• _Stated goal_:
Copy out every line of the records below word for word, leaving out the pictures.

— start of Records to use —

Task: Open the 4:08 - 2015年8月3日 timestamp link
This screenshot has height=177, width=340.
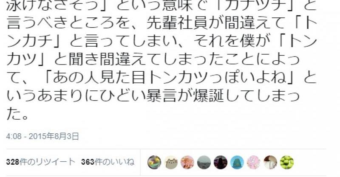Action: coord(43,137)
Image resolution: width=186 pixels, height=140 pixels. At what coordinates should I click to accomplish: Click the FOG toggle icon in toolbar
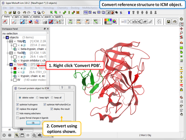(86, 12)
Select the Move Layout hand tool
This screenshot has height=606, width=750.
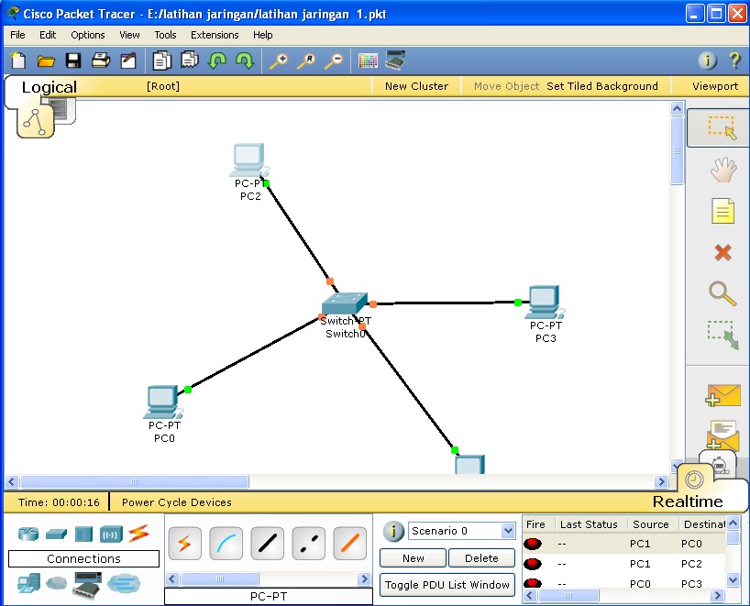(722, 169)
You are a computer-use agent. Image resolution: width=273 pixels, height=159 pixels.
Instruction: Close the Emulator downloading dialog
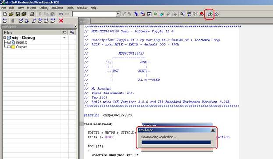tap(213, 130)
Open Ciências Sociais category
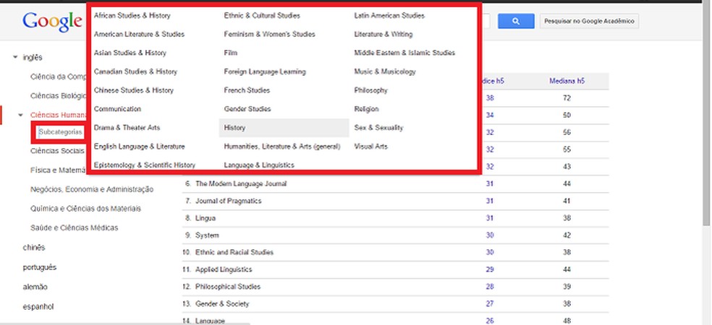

— end of Records to use —

• _Written answer_:
Task: Open the 4:08 - 2015年8月3日 timestamp link
This screenshot has height=177, width=340.
Action: coord(43,137)
Image resolution: width=186 pixels, height=140 pixels. At what coordinates should I click to accomplish: Click the FOG toggle icon in toolbar
(86, 12)
Select the Move Layout hand tool
This screenshot has height=606, width=750.
(722, 169)
You are a computer-use agent. Image resolution: width=273 pixels, height=159 pixels.
Instruction: Close the Emulator downloading dialog
tap(213, 130)
Open Ciências Sociais category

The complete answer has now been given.